- [Задание]: Извлеките без изменений фрагмент из текста о дневниковых записях 5 апреля 1942 года, начиная со слов «Вадим Шефнер, поэт, 27» и далее вплоть до слов «день войны. Воскресенье.».

- [Текст документа]:
· · · · · · ·

5 апреля 1942-го года. День Пасхи

Apr 05, 2022 17:31

в дневниках

Вадим Шефнер, поэт, 27 лет, сотрудник армейской газеты Волховского фронта:
5 апреля. 10.15. На Ленинград вчера был воздушный налет. Опять началось... Сегодня, говорят, Пасха. Не будь войны - жрал бы куличи, яйца и пасху, приготовленные мамашей. А тут черта с два.
Вечером. Был товарищеский вечер в политотделе. Был мед, сыр и колбаса. Вкусно. В сегодняшнем номере «ЗП» напечатано мое стихотворение «И снова бой».

Георгий Князев, историк-архивист, 55 лет, Ленинград:
5 апреля. 288[-й] день войны. Воскресенье.

· · · · · · ·

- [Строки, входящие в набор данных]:
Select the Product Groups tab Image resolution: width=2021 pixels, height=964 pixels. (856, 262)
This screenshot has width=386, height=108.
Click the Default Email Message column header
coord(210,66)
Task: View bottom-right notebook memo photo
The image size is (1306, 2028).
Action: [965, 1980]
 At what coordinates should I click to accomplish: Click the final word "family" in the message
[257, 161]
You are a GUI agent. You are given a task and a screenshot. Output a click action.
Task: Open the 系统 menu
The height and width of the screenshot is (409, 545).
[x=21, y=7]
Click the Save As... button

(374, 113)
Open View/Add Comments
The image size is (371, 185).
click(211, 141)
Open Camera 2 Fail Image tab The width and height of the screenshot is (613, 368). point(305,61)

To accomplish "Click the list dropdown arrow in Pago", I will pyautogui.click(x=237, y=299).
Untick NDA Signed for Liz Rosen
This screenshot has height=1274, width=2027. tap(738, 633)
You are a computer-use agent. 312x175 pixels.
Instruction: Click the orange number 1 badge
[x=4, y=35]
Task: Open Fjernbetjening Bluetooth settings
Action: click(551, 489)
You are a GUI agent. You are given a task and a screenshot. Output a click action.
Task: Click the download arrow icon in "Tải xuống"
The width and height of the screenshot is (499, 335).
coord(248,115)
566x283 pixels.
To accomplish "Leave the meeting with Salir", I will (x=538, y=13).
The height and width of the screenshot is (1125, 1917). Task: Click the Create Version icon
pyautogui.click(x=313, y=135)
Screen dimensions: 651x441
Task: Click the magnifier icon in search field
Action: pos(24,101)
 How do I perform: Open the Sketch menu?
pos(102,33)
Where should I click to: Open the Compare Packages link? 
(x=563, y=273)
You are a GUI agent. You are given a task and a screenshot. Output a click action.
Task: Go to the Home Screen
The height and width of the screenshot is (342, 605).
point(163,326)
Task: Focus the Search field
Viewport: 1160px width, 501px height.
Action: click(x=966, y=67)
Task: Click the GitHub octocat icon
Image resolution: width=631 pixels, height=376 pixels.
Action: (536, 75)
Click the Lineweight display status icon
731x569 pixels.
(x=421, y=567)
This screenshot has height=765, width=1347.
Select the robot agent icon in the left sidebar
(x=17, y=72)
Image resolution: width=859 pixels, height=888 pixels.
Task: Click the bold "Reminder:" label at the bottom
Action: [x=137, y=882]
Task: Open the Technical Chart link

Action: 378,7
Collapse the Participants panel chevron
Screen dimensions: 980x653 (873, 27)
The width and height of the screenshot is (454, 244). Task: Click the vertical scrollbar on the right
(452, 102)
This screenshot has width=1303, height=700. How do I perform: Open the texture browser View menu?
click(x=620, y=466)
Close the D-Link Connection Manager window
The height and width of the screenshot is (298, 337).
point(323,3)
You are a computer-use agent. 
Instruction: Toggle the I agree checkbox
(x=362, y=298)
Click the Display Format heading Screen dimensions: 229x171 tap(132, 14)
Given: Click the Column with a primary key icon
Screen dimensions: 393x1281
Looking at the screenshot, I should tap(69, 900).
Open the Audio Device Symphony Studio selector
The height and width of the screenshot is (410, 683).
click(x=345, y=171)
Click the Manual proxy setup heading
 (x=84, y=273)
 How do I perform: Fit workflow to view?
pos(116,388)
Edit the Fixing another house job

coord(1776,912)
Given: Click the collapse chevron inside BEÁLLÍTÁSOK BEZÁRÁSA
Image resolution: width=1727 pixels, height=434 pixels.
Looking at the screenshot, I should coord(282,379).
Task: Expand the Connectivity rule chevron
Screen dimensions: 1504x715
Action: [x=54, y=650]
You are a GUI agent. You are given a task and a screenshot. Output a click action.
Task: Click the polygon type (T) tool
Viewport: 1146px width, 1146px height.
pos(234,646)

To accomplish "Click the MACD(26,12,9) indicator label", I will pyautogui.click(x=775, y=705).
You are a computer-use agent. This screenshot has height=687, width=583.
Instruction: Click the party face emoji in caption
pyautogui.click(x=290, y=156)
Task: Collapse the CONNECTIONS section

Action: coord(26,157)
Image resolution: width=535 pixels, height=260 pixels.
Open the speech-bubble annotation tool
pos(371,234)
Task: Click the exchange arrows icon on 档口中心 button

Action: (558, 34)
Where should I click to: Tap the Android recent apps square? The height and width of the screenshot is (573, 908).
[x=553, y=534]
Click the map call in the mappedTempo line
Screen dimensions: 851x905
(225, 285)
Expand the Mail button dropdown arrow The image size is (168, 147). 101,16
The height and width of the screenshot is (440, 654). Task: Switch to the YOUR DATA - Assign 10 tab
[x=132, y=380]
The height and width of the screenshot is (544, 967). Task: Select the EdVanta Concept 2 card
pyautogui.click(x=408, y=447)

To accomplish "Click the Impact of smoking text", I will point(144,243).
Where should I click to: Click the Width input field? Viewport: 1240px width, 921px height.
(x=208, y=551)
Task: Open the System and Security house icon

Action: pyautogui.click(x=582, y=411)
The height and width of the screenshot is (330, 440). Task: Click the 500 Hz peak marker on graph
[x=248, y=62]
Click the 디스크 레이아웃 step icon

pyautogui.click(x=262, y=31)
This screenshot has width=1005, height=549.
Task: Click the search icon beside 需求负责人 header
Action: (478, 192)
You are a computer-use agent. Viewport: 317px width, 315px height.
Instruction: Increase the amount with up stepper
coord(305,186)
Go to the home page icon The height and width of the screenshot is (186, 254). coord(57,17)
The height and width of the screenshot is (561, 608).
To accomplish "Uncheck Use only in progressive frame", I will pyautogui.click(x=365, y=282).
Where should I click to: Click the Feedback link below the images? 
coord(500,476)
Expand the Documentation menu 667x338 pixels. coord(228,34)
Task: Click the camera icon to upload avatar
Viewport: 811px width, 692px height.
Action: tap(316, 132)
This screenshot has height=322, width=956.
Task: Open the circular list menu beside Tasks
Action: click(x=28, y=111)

· · · · · · ·

- [Ответ]:
Вадим Шефнер, поэт, 27 лет, сотрудник армейской газеты Волховского фронта:
5 апреля. 10.15. На Ленинград вчера был воздушный налет. Опять началось... Сегодня, говорят, Пасха. Не будь войны - жрал бы куличи, яйца и пасху, приготовленные мамашей. А тут черта с два.
Вечером. Был товарищеский вечер в политотделе. Был мед, сыр и колбаса. Вкусно. В сегодняшнем номере «ЗП» напечатано мое стихотворение «И снова бой».

Георгий Князев, историк-архивист, 55 лет, Ленинград:
5 апреля. 288[-й] день войны. Воскресенье.